Dataset excerpts:
§ §

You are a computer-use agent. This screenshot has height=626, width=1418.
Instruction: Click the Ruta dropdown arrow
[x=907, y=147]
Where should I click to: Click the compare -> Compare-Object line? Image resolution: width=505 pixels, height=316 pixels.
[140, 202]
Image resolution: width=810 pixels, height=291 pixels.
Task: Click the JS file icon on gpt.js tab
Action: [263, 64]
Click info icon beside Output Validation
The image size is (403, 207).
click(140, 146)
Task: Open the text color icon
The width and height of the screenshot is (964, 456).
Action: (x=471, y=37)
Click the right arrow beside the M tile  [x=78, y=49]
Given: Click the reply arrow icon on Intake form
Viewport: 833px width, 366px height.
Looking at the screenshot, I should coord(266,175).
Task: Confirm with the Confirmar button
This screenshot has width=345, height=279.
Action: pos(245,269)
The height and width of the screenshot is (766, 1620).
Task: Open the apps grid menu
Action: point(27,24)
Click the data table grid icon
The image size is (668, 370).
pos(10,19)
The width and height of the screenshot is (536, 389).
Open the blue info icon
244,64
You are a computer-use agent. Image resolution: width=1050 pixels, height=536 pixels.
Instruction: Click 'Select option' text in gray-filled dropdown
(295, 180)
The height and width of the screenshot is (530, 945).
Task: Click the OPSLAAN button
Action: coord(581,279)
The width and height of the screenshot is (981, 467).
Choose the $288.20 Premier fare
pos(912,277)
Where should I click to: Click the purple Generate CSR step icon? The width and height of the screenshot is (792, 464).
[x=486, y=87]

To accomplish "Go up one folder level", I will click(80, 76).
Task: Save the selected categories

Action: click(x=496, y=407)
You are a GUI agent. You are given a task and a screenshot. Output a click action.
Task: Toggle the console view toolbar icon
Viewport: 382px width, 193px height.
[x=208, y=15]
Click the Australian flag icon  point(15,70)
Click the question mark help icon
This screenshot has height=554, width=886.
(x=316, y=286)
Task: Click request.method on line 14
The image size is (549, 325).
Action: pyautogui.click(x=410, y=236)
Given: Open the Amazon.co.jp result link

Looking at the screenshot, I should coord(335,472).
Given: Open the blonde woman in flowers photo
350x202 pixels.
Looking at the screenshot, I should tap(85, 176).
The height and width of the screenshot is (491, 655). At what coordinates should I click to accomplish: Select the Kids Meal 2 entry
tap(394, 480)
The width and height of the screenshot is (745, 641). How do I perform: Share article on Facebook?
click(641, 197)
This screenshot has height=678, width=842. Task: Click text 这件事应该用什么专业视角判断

§ §

## REQUIREMENT
Based on the records above, how many lines hold the string "agent"? Answer with the number by itself.

## COMPLETED EXERCISE
3